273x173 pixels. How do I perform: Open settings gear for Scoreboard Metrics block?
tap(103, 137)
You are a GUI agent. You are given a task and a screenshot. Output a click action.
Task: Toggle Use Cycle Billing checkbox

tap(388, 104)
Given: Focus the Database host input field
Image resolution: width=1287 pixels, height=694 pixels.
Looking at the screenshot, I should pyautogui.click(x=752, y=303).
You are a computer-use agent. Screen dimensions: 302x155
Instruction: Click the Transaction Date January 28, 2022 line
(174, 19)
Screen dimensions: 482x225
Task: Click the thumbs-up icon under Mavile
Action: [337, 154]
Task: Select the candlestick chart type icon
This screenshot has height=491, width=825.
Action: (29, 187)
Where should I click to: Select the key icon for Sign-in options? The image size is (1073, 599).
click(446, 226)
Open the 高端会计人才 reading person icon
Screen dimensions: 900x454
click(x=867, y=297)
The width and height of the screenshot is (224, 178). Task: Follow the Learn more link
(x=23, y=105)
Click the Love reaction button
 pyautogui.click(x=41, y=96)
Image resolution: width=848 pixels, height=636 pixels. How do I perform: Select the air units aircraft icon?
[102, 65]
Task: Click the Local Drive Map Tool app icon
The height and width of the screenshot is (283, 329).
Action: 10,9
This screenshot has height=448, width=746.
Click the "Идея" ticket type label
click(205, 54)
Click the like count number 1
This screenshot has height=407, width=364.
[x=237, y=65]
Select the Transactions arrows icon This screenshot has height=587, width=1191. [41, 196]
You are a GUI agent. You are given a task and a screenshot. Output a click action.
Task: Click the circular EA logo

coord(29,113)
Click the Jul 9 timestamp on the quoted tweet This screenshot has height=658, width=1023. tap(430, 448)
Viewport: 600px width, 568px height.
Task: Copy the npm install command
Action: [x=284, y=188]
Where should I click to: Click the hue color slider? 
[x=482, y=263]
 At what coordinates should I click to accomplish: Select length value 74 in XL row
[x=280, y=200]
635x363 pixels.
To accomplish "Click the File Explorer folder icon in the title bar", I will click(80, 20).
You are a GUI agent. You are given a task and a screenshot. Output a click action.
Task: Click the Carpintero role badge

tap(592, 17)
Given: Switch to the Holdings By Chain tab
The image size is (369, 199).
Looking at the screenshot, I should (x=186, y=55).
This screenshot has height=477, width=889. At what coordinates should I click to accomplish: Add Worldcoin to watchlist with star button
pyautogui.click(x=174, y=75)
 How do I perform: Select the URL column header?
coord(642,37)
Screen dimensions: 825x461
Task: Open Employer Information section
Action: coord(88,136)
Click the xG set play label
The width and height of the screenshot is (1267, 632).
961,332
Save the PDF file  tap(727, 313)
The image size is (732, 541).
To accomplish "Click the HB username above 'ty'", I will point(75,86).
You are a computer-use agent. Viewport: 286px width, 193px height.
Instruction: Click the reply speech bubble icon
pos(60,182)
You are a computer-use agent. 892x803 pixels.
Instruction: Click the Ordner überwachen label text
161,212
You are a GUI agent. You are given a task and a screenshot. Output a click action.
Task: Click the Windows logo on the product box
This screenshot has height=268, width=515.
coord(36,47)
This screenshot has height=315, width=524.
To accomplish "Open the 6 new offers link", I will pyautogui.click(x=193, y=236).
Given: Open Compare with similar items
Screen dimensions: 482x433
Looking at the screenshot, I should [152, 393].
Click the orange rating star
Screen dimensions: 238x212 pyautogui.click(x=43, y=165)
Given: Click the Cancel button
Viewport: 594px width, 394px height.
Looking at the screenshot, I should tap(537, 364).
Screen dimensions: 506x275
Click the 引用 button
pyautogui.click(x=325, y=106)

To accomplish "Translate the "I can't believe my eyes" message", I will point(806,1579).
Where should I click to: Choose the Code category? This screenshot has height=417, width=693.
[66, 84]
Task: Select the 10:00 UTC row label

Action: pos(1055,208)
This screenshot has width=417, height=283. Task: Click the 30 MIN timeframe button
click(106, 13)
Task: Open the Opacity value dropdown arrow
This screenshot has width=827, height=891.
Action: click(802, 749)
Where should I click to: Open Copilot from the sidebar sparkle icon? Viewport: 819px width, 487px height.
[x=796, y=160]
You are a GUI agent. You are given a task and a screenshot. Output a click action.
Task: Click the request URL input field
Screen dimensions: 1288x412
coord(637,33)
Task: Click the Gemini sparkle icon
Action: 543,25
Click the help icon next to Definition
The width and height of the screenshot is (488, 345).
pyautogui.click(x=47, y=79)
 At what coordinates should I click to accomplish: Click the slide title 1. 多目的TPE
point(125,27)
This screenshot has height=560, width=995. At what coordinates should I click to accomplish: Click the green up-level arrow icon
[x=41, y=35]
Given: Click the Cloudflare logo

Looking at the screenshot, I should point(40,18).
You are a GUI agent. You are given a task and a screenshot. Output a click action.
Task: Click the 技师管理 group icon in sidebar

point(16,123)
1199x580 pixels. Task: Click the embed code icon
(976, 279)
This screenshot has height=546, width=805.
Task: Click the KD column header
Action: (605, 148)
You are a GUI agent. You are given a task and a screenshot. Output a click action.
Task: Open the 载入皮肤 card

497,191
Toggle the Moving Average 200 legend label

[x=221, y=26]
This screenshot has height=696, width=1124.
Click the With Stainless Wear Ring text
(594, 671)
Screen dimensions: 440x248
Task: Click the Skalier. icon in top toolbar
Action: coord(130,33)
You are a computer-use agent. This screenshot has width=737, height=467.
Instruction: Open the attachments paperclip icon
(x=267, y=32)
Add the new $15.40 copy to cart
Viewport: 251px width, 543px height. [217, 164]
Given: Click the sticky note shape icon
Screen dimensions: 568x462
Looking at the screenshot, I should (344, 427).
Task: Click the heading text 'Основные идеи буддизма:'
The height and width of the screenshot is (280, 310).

WORK INSTRUCTION.
Each entry is to be retyped precisely as it stands.

ANSWER SECTION.
273x173 pixels. How do I perform: Open settings gear for Scoreboard Metrics block?
tap(103, 137)
You are a GUI agent. You are given a task and a screenshot. Output a click action.
Task: Toggle Use Cycle Billing checkbox

tap(388, 104)
Given: Focus the Database host input field
Image resolution: width=1287 pixels, height=694 pixels.
Looking at the screenshot, I should pyautogui.click(x=752, y=303).
You are a computer-use agent. Screen dimensions: 302x155
Instruction: Click the Transaction Date January 28, 2022 line
(174, 19)
Screen dimensions: 482x225
Task: Click the thumbs-up icon under Mavile
Action: [337, 154]
Task: Select the candlestick chart type icon
This screenshot has height=491, width=825.
Action: (29, 187)
Where should I click to: Select the key icon for Sign-in options? The image size is (1073, 599).
click(446, 226)
Open the 高端会计人才 reading person icon
Screen dimensions: 900x454
click(x=867, y=297)
The width and height of the screenshot is (224, 178). Task: Follow the Learn more link
(x=23, y=105)
Click the Love reaction button
 pyautogui.click(x=41, y=96)
Image resolution: width=848 pixels, height=636 pixels. How do I perform: Select the air units aircraft icon?
[102, 65]
Task: Click the Local Drive Map Tool app icon
The height and width of the screenshot is (283, 329).
Action: 10,9
This screenshot has height=448, width=746.
Click the "Идея" ticket type label
click(205, 54)
Click the like count number 1
This screenshot has height=407, width=364.
[x=237, y=65]
Select the Transactions arrows icon This screenshot has height=587, width=1191. [41, 196]
You are a GUI agent. You are given a task and a screenshot. Output a click action.
Task: Click the circular EA logo

coord(29,113)
Click the Jul 9 timestamp on the quoted tweet This screenshot has height=658, width=1023. tap(430, 448)
Viewport: 600px width, 568px height.
Task: Copy the npm install command
Action: [x=284, y=188]
Where should I click to: Click the hue color slider? 
[x=482, y=263]
 At what coordinates should I click to accomplish: Select length value 74 in XL row
[x=280, y=200]
635x363 pixels.
To accomplish "Click the File Explorer folder icon in the title bar", I will click(80, 20).
You are a GUI agent. You are given a task and a screenshot. Output a click action.
Task: Click the Carpintero role badge

tap(592, 17)
Given: Switch to the Holdings By Chain tab
The image size is (369, 199).
Looking at the screenshot, I should (x=186, y=55).
This screenshot has height=477, width=889. At what coordinates should I click to accomplish: Add Worldcoin to watchlist with star button
pyautogui.click(x=174, y=75)
 How do I perform: Select the URL column header?
coord(642,37)
Screen dimensions: 825x461
Task: Open Employer Information section
Action: coord(88,136)
Click the xG set play label
The width and height of the screenshot is (1267, 632).
961,332
Save the PDF file  tap(727, 313)
The image size is (732, 541).
To accomplish "Click the HB username above 'ty'", I will point(75,86).
You are a computer-use agent. Viewport: 286px width, 193px height.
Instruction: Click the reply speech bubble icon
pos(60,182)
You are a computer-use agent. 892x803 pixels.
Instruction: Click the Ordner überwachen label text
161,212
You are a GUI agent. You are given a task and a screenshot. Output a click action.
Task: Click the Windows logo on the product box
This screenshot has height=268, width=515.
coord(36,47)
This screenshot has height=315, width=524.
To accomplish "Open the 6 new offers link", I will pyautogui.click(x=193, y=236).
Given: Open Compare with similar items
Screen dimensions: 482x433
Looking at the screenshot, I should [152, 393].
Click the orange rating star
Screen dimensions: 238x212 pyautogui.click(x=43, y=165)
Given: Click the Cancel button
Viewport: 594px width, 394px height.
Looking at the screenshot, I should tap(537, 364).
Screen dimensions: 506x275
Click the 引用 button
pyautogui.click(x=325, y=106)

To accomplish "Translate the "I can't believe my eyes" message", I will point(806,1579).
Where should I click to: Choose the Code category? This screenshot has height=417, width=693.
[66, 84]
Task: Select the 10:00 UTC row label

Action: pos(1055,208)
This screenshot has width=417, height=283. Task: Click the 30 MIN timeframe button
click(106, 13)
Task: Open the Opacity value dropdown arrow
This screenshot has width=827, height=891.
Action: click(802, 749)
Where should I click to: Open Copilot from the sidebar sparkle icon? Viewport: 819px width, 487px height.
[x=796, y=160]
You are a GUI agent. You are given a task and a screenshot. Output a click action.
Task: Click the request URL input field
Screen dimensions: 1288x412
coord(637,33)
Task: Click the Gemini sparkle icon
Action: 543,25
Click the help icon next to Definition
The width and height of the screenshot is (488, 345).
pyautogui.click(x=47, y=79)
 At what coordinates should I click to accomplish: Click the slide title 1. 多目的TPE
point(125,27)
This screenshot has height=560, width=995. At what coordinates should I click to accomplish: Click the green up-level arrow icon
[x=41, y=35]
Given: Click the Cloudflare logo

Looking at the screenshot, I should point(40,18).
You are a GUI agent. You are given a task and a screenshot. Output a click action.
Task: Click the 技师管理 group icon in sidebar

point(16,123)
1199x580 pixels. Task: Click the embed code icon
(976, 279)
This screenshot has height=546, width=805.
Task: Click the KD column header
Action: (605, 148)
You are a GUI agent. You are given a task and a screenshot. Output a click action.
Task: Open the 载入皮肤 card

497,191
Toggle the Moving Average 200 legend label

[x=221, y=26]
This screenshot has height=696, width=1124.
Click the With Stainless Wear Ring text
(594, 671)
Screen dimensions: 440x248
Task: Click the Skalier. icon in top toolbar
Action: coord(130,33)
You are a computer-use agent. This screenshot has width=737, height=467.
Instruction: Open the attachments paperclip icon
(x=267, y=32)
Add the new $15.40 copy to cart
Viewport: 251px width, 543px height. [217, 164]
Given: Click the sticky note shape icon
Screen dimensions: 568x462
Looking at the screenshot, I should (344, 427).
Task: Click the heading text 'Основные идеи буддизма:'
The height and width of the screenshot is (280, 310).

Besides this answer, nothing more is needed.